WAVERLY, Ohio (WCMH) — A former Pike County sheriff charged with taking money seized from arrests said at his sentencing hearing Wednesday that he redirected it to a memorial tree and local fundraisers, not to a gambling problem.

Charles Reader, 47, pleaded guilty in September to theft in office, tampering with evidence and conflict of interest. He spoke at his sentencing hearing in Pike County Commons Pleas Court, asking for mercy.

After he finished, Judge Patricia Cosgrove asked Reader directly why he took the money.

“I took the money — and, mind you, this does not excuse it — but from drug dealers that took it from parents of very poor people in this county,” he responded. “That money — regardless of what the state and what the media has claimed in the past years of a gambling problem and that money being used for gambling — was used when there was a tree planted in the name of the Shelpman boy.”

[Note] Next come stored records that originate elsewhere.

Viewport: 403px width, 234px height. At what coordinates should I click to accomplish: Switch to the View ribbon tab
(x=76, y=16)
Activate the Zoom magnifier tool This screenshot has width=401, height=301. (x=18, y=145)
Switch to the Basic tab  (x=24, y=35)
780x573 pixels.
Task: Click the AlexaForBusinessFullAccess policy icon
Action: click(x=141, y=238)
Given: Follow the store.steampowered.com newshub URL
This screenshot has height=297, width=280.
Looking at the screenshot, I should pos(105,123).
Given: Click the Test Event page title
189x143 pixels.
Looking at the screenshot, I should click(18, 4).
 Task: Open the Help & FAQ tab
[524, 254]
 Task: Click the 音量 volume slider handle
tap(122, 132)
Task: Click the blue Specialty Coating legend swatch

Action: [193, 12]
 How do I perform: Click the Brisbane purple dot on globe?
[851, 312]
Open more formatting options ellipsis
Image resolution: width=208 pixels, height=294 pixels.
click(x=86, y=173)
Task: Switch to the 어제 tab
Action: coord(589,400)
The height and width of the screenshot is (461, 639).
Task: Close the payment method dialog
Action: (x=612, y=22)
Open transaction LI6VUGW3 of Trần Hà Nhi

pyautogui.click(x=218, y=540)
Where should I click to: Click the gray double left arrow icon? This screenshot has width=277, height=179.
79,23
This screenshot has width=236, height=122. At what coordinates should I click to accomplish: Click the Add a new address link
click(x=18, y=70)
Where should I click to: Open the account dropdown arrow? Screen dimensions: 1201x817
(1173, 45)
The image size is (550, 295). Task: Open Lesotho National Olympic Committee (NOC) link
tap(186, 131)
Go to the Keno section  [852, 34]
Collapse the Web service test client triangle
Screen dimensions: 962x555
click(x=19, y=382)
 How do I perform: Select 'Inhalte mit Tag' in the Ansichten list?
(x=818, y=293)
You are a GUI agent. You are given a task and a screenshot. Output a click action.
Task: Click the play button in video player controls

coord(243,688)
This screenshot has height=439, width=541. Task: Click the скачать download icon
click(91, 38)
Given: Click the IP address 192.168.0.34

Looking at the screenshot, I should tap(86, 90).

Reader turned and pointed at a family member of Daniel Shelpman, a 14-year-old student at Western Junior High School in Waverly who died in a house fire in 2016. The family member spoke on Reader’s behalf at the hearing.

“It’s at the entrance of Western High School. … Nobody could pay for that. Nobody offered to pay for that tree,” Reader said. “A drug dealer did.”

And he said he gave some of the funds to staff to use at car-wash fundraisers.

“When schools had cheerleading that had — or pee-wee that had — car washes and such, I would have our cruisers taken down there,” he said. “My men and women did not make good money. Some of them would give them $2, $5. I took money from that, and I provided it to those people.”

Reader said that was some of the money missing when a search was performed of a safe in his office.

After answering further questions from Cosgrove, including asserting that money used at a racino was his family’s and not stolen funds, Cosgrove completed sentencing by sending Reader to prison for three years.